==== Extrait du document
En 2023, 507 gigawatts (GW) d'électricité renouvelable ont été mis en service, soit 50 % de plus que l'année précédente, selon le rapport Renouvelables 2023 publié en janvier dernier par l'Agence internationale de l'énergie (AIE) qui souligne que, désormais, 30,% de la production électrique mondiale est décarbonée. L'année dernière, l’éolien et le solaire installés ont produit ensemble, pour la première fois, plus d'énergie que les nouvelles ressources fossiles, selon Carbon Brief, Autre indicateur d'une tendance lourde, le solaire et l’éolien ont représenté 13 % de l’approvisionnement mondial en électricité en 2023, contre 3 % au début de la décennie, précise Carbon Brief. La production d’énergie éolienne et solaire a été multipliée par cinq depuis dix ans, passant de 774 TWh en 2013 à 4000 TWh en 2023, soit plus du quintuple en une décennie
Mais ce rythme reste encore insuffisant pour atteindre les nouveaux objectifs de la COP28 qui visent un triplement du déploiement des énergies renouvelables au cours des 20 prochaines années pour réduire plus rapidement nos émissions de CO2. Il est à noter que les trois quarts de ces installations nouvelles de 2023 ont été réalisées dans le solaire photovoltaïque. Le cabinet britannique Ember souligne que pour tenir les objectifs de la COP28, il va falloir installer environ 7.000 gigawatts (GW) de nouvelles capacités en sept ans, afin de passer de 3.600 GW de capacités à fin 2022 à 11.000 GW en 2030. Cela permettrait d'éviter l'émission de 7 milliards de tonnes de CO2 d'ici à 2030, estime l'AIE. Mais l'objectif à terme reste bien de décarboner complètement d'ici 2050 la production mondiale d''électricité (13 gigatonnes de CO2 par an), ce qui permettrait de réaliser la moitié de l'effort global de décarbonatation nécessaire, soit une réduction annuelle de 27 gigatonnes de CO2 en 2050, pour retomber en dessous des 10 gigatonnes par an d'émissions anthropiques, un niveau d’absorption redevenu supportable pour les sols, les océans et les forêts de notre Terre...
========
==== Données fournies
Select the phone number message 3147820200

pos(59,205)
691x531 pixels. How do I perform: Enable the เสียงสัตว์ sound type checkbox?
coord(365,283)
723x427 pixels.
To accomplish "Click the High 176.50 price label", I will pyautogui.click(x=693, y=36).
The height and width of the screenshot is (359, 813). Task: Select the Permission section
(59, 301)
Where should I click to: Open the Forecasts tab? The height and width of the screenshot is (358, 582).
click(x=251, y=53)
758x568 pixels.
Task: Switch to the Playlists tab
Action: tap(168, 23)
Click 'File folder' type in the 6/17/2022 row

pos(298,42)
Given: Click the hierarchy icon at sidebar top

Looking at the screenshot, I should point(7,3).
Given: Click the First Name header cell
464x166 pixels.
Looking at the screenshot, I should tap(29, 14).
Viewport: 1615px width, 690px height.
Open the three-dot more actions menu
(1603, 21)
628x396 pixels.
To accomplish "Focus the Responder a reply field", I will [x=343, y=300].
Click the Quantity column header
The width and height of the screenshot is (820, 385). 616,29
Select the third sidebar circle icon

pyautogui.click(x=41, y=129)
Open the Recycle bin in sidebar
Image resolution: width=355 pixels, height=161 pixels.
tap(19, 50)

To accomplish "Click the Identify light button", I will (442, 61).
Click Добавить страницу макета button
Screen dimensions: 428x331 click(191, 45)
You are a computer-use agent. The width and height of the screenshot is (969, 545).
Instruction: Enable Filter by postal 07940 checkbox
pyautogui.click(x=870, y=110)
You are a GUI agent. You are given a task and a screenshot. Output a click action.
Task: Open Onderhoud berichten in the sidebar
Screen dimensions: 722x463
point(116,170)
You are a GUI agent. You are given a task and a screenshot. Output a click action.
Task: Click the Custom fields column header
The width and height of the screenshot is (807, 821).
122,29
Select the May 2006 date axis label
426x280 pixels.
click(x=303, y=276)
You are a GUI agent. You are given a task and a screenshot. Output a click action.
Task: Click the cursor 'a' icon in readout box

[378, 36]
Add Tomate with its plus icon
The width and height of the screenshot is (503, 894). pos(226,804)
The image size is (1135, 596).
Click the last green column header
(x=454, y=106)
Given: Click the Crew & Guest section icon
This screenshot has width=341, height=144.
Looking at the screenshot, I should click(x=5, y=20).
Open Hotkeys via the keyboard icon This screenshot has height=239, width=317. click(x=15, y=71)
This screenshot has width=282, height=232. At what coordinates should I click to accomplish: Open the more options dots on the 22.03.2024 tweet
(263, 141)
========
◆ Travail demandé ◆
A: Recopiez à l'identique la partie des enregistrements qui s'ouvre sur leur première ligne et se termine par la ligne contenant "Action: tap(168, 23)", ces deux lignes comprises.
B: Poursuivez le texte consacré à l'essor des énergies renouvelables après sa dernière phrase.

◆ Résultats par tâche ◆
A:
Select the phone number message 3147820200

pos(59,205)
691x531 pixels. How do I perform: Enable the เสียงสัตว์ sound type checkbox?
coord(365,283)
723x427 pixels.
To accomplish "Click the High 176.50 price label", I will pyautogui.click(x=693, y=36).
The height and width of the screenshot is (359, 813). Task: Select the Permission section
(59, 301)
Where should I click to: Open the Forecasts tab? The height and width of the screenshot is (358, 582).
click(x=251, y=53)
758x568 pixels.
Task: Switch to the Playlists tab
Action: tap(168, 23)

B:
Une étude de l'Université d'Exeter montre que l'énergie solaire pourrait représenter plus de la moitié de la production mondiale d'électricité d'ici 2050, y compris en l'absence de politiques climatiques plus ambitieuses. Cette estimation dépasse de loin toutes les précédentes, puisque le rapport World Energy Outlook de l'AIE de 2023 prévoyait que l'énergie solaire ne représenterait que 25 % de l'électricité mondiale d'ici 2050. Ces prévisions très encourageantes reposent à la fois sur la baisse plus rapide que prévue du coût du solaire, qui a diminué de 89 % depuis 15 ans et sur la baisse attendue des coûts, qui devraient encore diminuer de 60 % d'ici 2050 (avec une diminution comparable du coût des batteries). L'étude a identifié deux facteurs clés qui favoriseront l’expansion rapide de l’énergie solaire : son prix abordable et la rapidité de sa construction, un an pour un parc solaire, contre trois à quatre ans pour un parc éolien offshore.
L'énergie solaire combinée à différents modes de stockage (STEP, batteries et hydrogène) devrait devenir l’option la moins chère pour produire de l’électricité dans presque toutes les régions du monde d’ici 2030. Elle sera bien moins coûteuse que la construction de nouvelles centrales à charbon dans six grandes régions : l’UE, les États-Unis, l’Inde, la Chine, le Japon et le Brésil. L'étude précise toutefois que l'énergie solaire étant intermittente, son développement massif au niveau mondial suppose une augmentation considérable des moyens de stockage de l'énergie (Batteries solides et liquides, stations de pompage-turbinage, et hydrogène). De fait, il n’aura fallu que dix ans à l’énergie solaire pour passer de 100 TWh à 1 300 TWh de production d'énergie solaire, alors que le charbon a mis 32 ans, le gaz 28 ans et l’hydroélectricité 39 ans pour atteindre ce niveau.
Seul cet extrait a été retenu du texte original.